Randy Wittman, tired of the poor pick and roll coverage on Thomas, put Temple in for the crucial possession with the game tied and 7.9 seconds left. The Kings got the ball to Thomas, and just like Wall before him, Temple didn't shade Thomas the right way. Thomas dribbled left, got to his sweet spot in the middle of the lane and swished the floater down to give the Kings the 96-94 victory.

So much for playoff talk.

After 46 minutes of uninspired play, the Wizards finally got it together for a couple possessions late. They took a one-point lead when Wall curled around on a cut and Nene found him from the post for a layup, then got a stop when Okafor forced Evans into a horrible crosscourt pass. But Wall then missed a layup, let Thomas go left for the go-ahead hoop and made a silly full-court drive for a missed layup to try to get back at him, giving the Kings the ball with a one-point lead.

A shot-clock violation gave the Wizards some life, but the next possession killed it.
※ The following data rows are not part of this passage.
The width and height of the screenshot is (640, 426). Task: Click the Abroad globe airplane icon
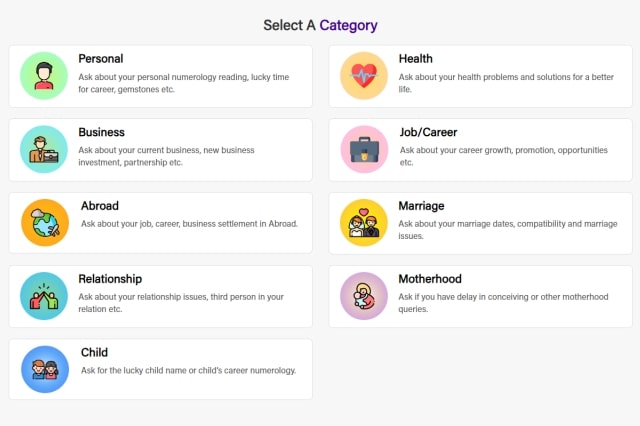[x=44, y=222]
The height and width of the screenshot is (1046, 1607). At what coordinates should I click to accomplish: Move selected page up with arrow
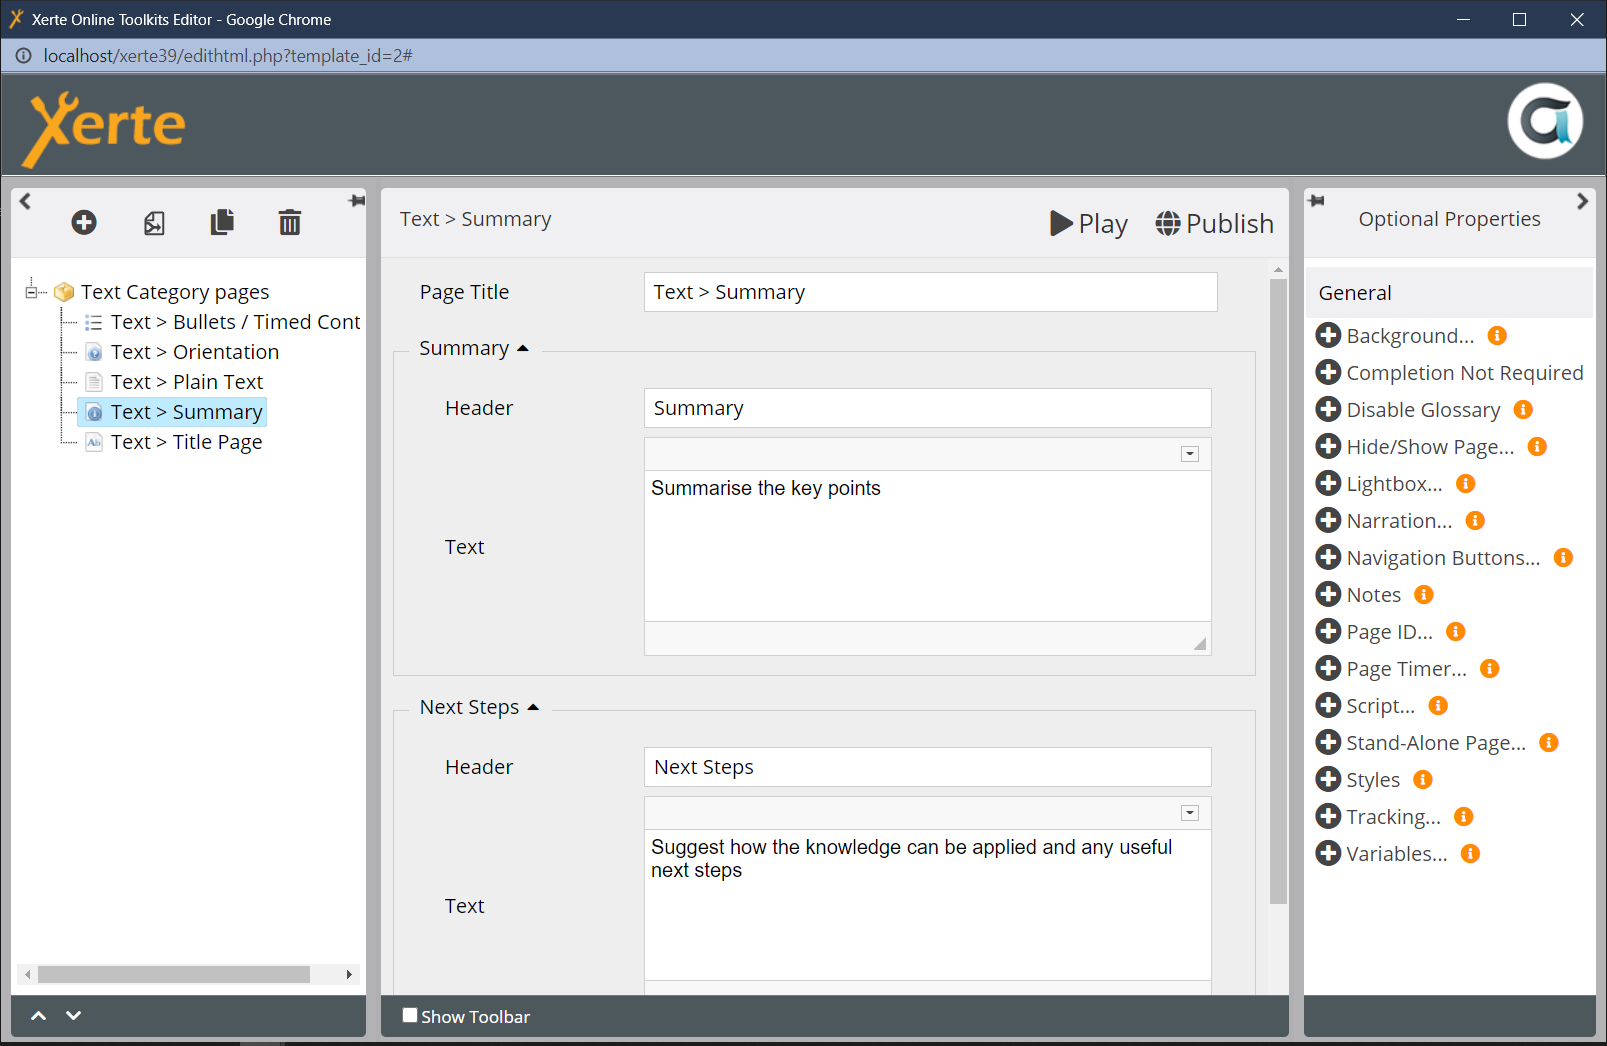click(x=38, y=1016)
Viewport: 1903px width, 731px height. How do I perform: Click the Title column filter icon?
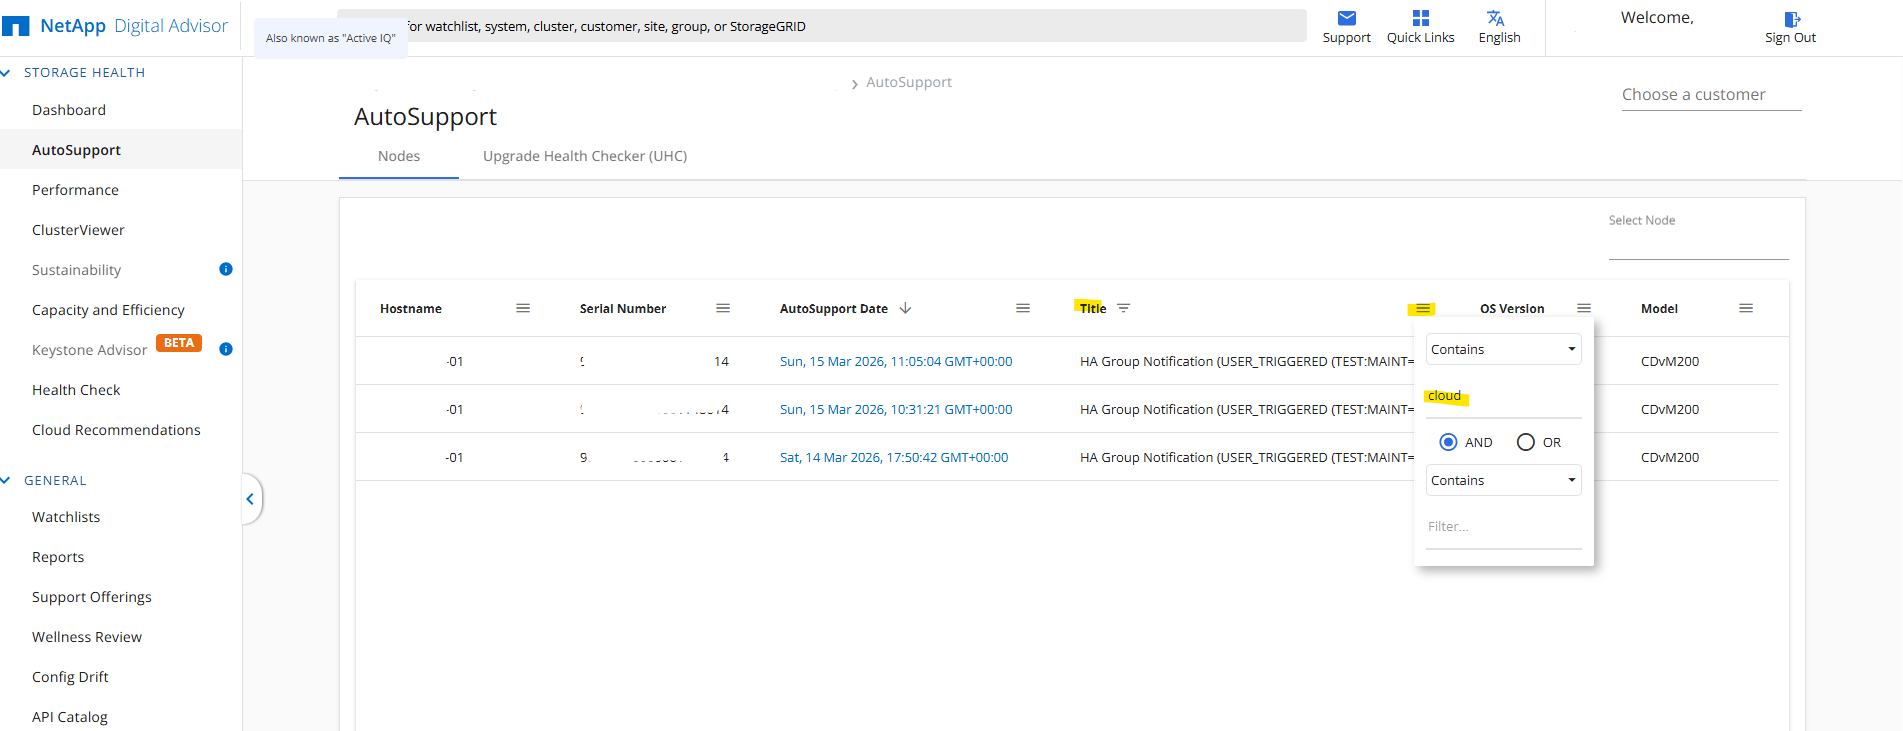pos(1123,308)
Unsurprisingly, the Wizards dumped the ball into the post for Nene, but the timing of the play was all off. Nene ended up holding the ball for several seconds with Chuck Hayes in his grill, tried making a move to the middle and got stoned by Hayes. As is his custom, Nene tried to make a difficult pass instead of forcing a difficult shot, and he turned it over.

But the Kings opened the door. After Wall got a quick two, Tyreke Evans missed one of two free throws with 11.7 seconds left. The Wizards look incredibly confused on their inbounds pass, but eventually, they got the ball into Webster, who pump-faked Evans to space, drove and hit a difficult layup to tie the game. Ultimately, though, that wasn't enough.
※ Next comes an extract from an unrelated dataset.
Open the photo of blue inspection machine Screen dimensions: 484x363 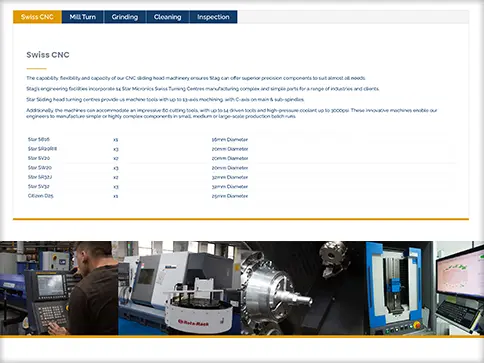pos(398,288)
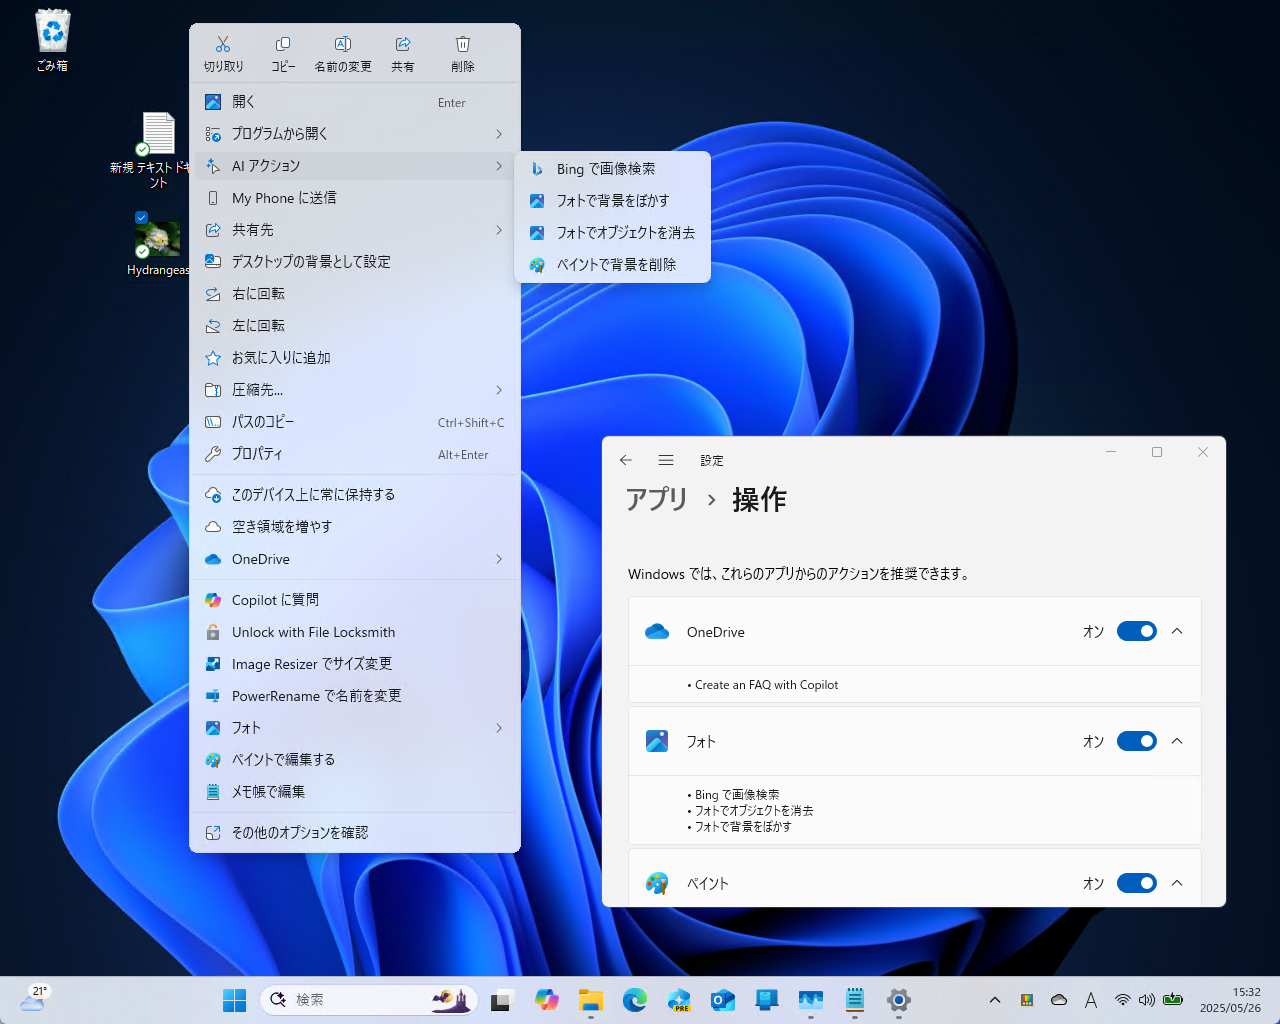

The Wizards played uninspired ball throughout the second half, and that carried over early in the fourth quarter. A.J. Priceand Crawford had open Wizards twice, but their passes were a beat off, leading to turnovers. A Jimmer Fredette layup cut Washington's lead to two points with 9:11 left and prompted Wittman to go back to Wall much earlier than he probably anticipated.

And then, the game was on. The Wizards kept flailing around, and finally, the Kings made them pay. A poor transition pickup forced Beal to guard Thomas Robinson in the post, which eventually led to an Isaiah Thomas three that gave Sacramento the lead. Seraphin followed with a layup, but Robinson gave Sacramento the lead again by banking in a long two. On the Wizards' next two possessions, Beal air-balled a contested three from the left corner and Seraphin barely grazed rim on a mid-range jumper. The spacing was abysmal, and once again, the only reason things didn't get out of hand was because the Kings missed mid-range jumpers.
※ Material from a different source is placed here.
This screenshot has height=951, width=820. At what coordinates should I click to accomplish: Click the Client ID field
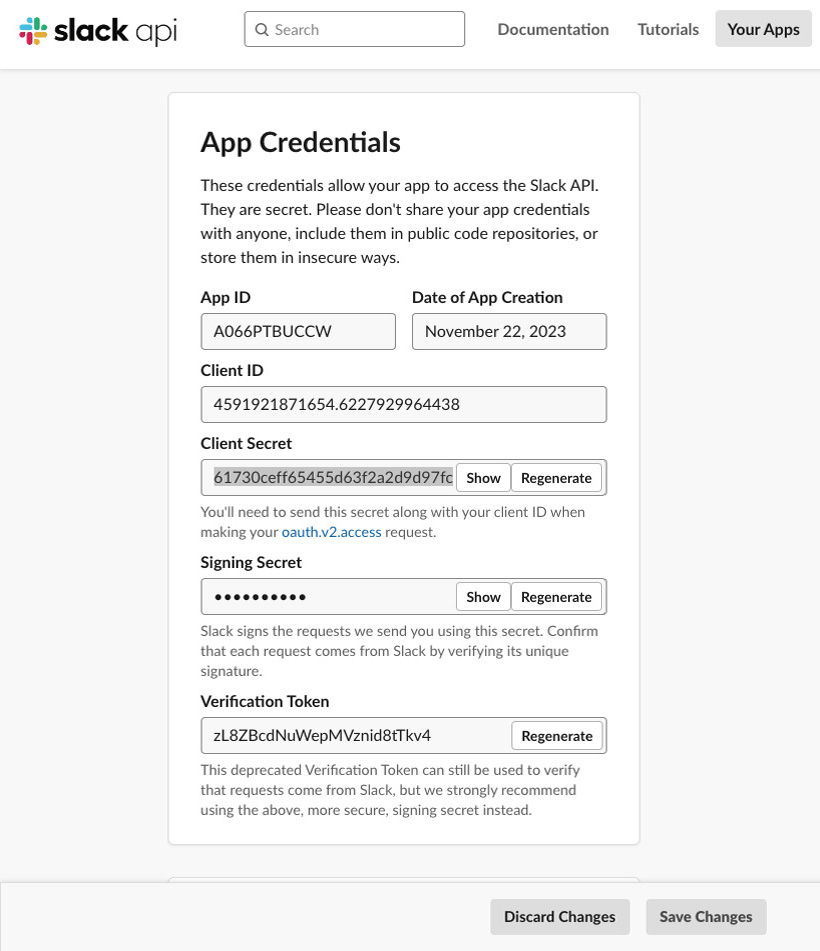(x=403, y=405)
A couple nice breaks allowed the Wizards to tie the game again. Webster hit a difficult three off an inbounds pass, and Wall then got a transition layup on a beautiful pass from Nene. But the Kings continued to milk Isaiah Thomas in pick and rolls, and the Wizards couldn't stop it. Wall and Nene yelled at each other after one breakdown led to a floater. A Thomas free throw gave the Kings an 89-88 lead and set up the end.

Other notes:

  • The Wizards made the mistake of helping one pass away in the second quarter. In other words, when a guy drove or posted up, the Wizards contained penetration by having the man guarding the Kings player closest to the ball. That's bad because it makes it easy for the driving/posted up player to find that open man with an easy pass.Trevor Ariza and Wall were especially bad culprits. This allowed Francisco Garcia in particular to get free for a couple three-pointers.
  • Wall showed very nice patience in transition situations in the first half. Rather than just charge hard at the rim, he paused for a second to survey the floor before picking the lane he wanted to attack.
  • Beal's wrist really doesn't look right. I get the sense that the Wizards want him to learn to play through the pain, but I don't really think it's helping him much. His struggles, along with his four fouls, forced the Wizards to go to a Webster/Ariza wing combination that is far from ideal.
  • A.J. Price stunk in this game. One of the underrated keys to the winning streak was his improved play. He reverted back to the guy that made incredibly slow decisions with the ball in the first half of the season.